Epigenetic Changes Lock Patterns In
Beyond the DNA you inherit, alcohol itself can change how your genes are expressed. These epigenetic modifications don’t alter the genetic code, but they can turn genes “up” or “down” in ways that sustain addiction. Researchers have found specific changes in the methylation patterns of genes involved in dopamine transport and craving. In one finding, altered methylation at a gene that regulates dopamine was negatively correlated with craving, meaning these molecular changes directly influenced the urge to drink.
Other epigenetic changes affect stress-related genes and have been linked to relapse after periods of sobriety. This helps explain why someone who hasn’t had a drink in months can experience an intense craving seemingly out of nowhere. The experience of heavy drinking has left a chemical signature on their DNA that persists well beyond the last drink.
Why Women and Men Face Different Risks
Men are more likely to develop alcohol problems overall, and alcohol kills roughly 2 million men per year compared to 600,000 women. But the biological story is more nuanced than “men drink more.”
Women generally have lower levels of the stomach enzyme that breaks down alcohol before it reaches the bloodstream, meaning more alcohol enters the system per drink. Hormonal fluctuations add another layer: progesterone and its byproducts interact with GABA receptors (the same receptors alcohol targets), which means women’s sensitivity to alcohol can shift across the menstrual cycle. Estrogen also influences the dopamine system, potentially altering how rewarding alcohol feels at different points in the cycle.
Men, meanwhile, have higher total activity of the primary alcohol-processing enzyme in the liver, which can support heavier drinking before obvious physical consequences appear. This may paradoxically increase risk by allowing higher consumption before the body sends warning signals.
How Alcohol Use Disorder Is Defined
The current diagnostic framework identifies 11 possible symptoms, including drinking more than intended, unsuccessful attempts to cut down, craving, and continuing to drink despite relationship or health problems. Meeting two or three of these symptoms qualifies as mild alcohol use disorder, four or five as moderate, and six or more as severe.

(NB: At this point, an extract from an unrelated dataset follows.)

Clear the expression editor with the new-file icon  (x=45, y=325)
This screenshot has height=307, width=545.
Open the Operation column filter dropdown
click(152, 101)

This spectrum matters because it means alcohol use disorder isn’t binary. You don’t have to be drinking every day or losing your job to qualify. Someone who repeatedly drinks more than they planned, spends significant time recovering from alcohol, and has given up activities they used to enjoy because of drinking meets the threshold. About 23.5% of all 15 to 19 year olds worldwide are current drinkers, with rates approaching 46% in Europe, which means exposure starts early and often before the prefrontal cortex has finished developing (typically around age 25).

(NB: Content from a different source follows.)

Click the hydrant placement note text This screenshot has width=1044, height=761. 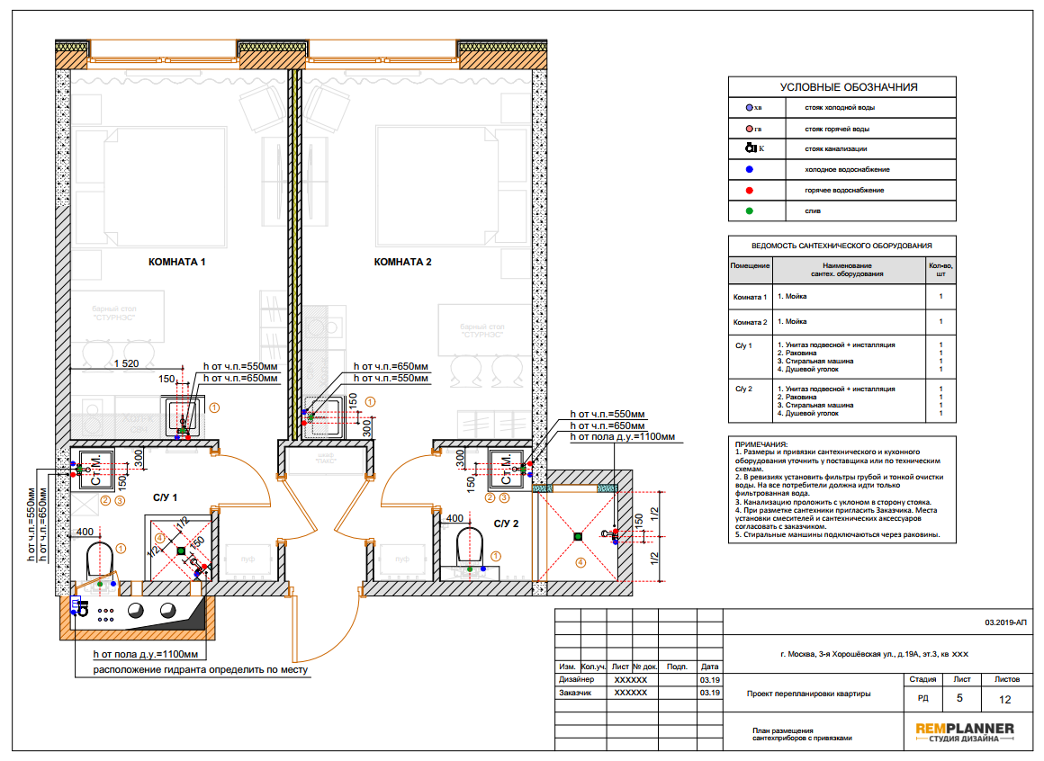pos(201,670)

Why Some People and Not Others
The honest answer is that alcohol use disorder emerges from the collision of multiple risk factors, and no two people arrive at it the same way. Someone with a strong genetic predisposition might develop problems after relatively moderate exposure. Someone with no family history might develop dependence after years of using alcohol to manage untreated anxiety or trauma. A person who starts drinking at 14 faces a very different neurological landscape than someone who starts at 25.
What’s consistent across all these pathways is that alcohol use disorder is not a character flaw. It involves measurable changes in brain structure, receptor function, gene expression, and stress physiology. The roughly 209 million people worldwide living with alcohol dependence are contending with a condition that has deep biological roots, even when the surface looks like a choice.